### Records supplied
- - -
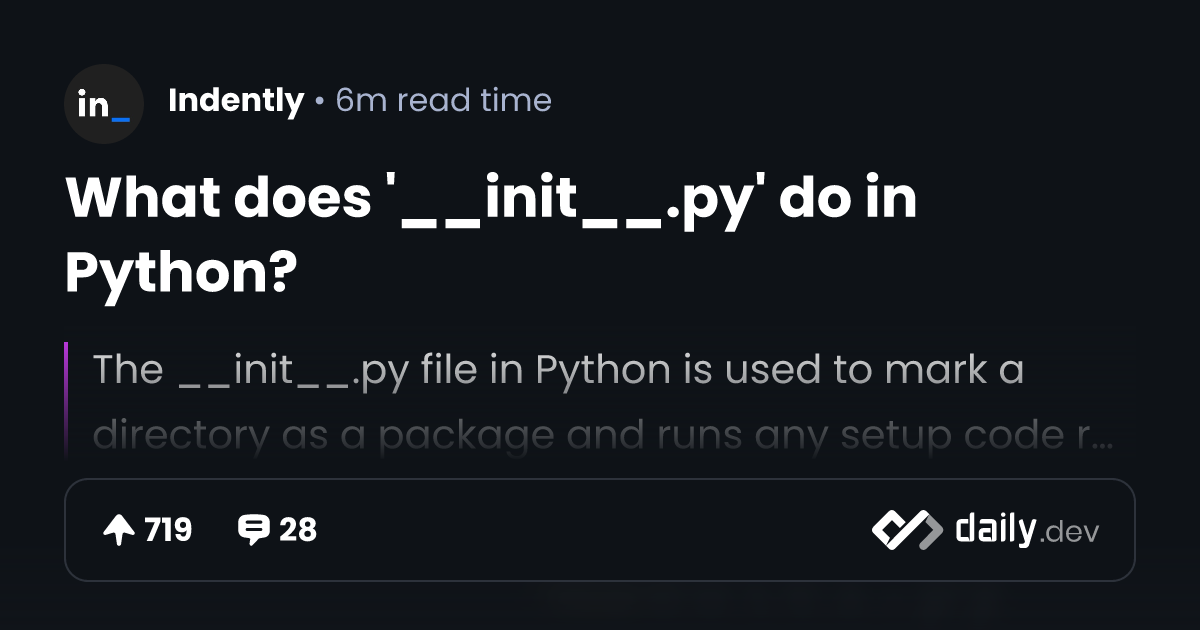The image size is (1200, 630).
Task: Click the comment bubble icon
Action: pyautogui.click(x=253, y=530)
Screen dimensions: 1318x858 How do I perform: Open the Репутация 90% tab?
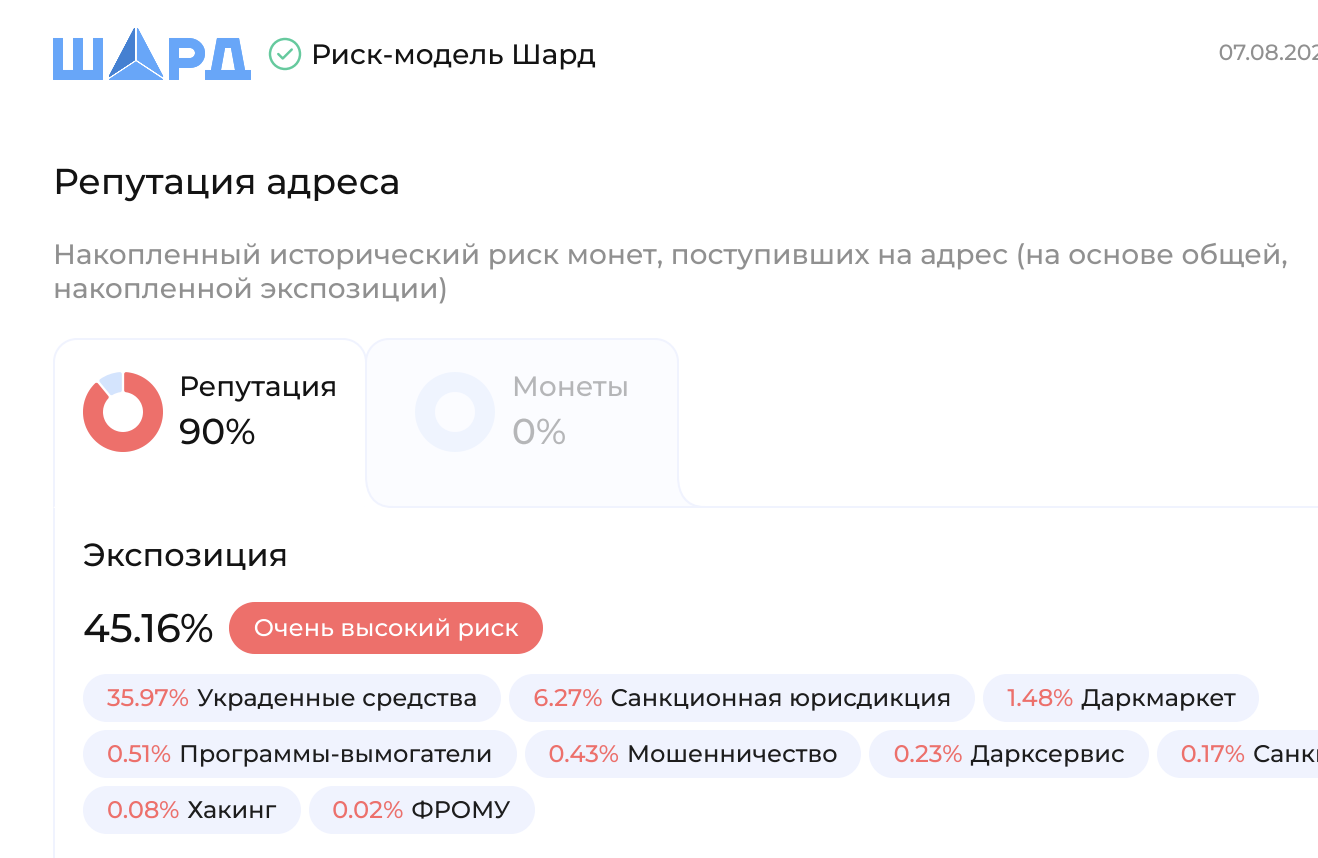(x=210, y=423)
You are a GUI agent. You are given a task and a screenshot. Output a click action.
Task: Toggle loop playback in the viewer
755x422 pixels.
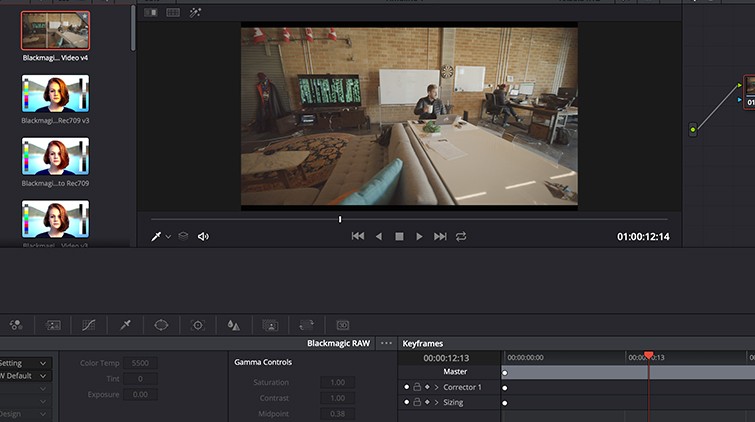tap(461, 237)
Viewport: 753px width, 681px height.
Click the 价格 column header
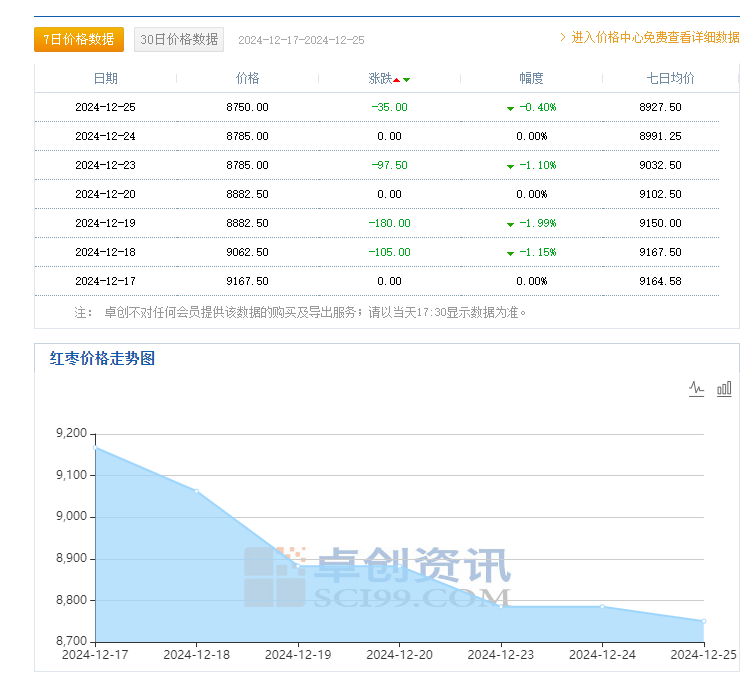(247, 78)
- - -
### Activity
Print, please, exactly the lines from the one holding "755x422 pixels." through the final line of the data, both included, while leaving out each picture.

### Task result
755x422 pixels.
tap(461, 237)
Viewport: 753px width, 681px height.
Click the 价格 column header
(247, 78)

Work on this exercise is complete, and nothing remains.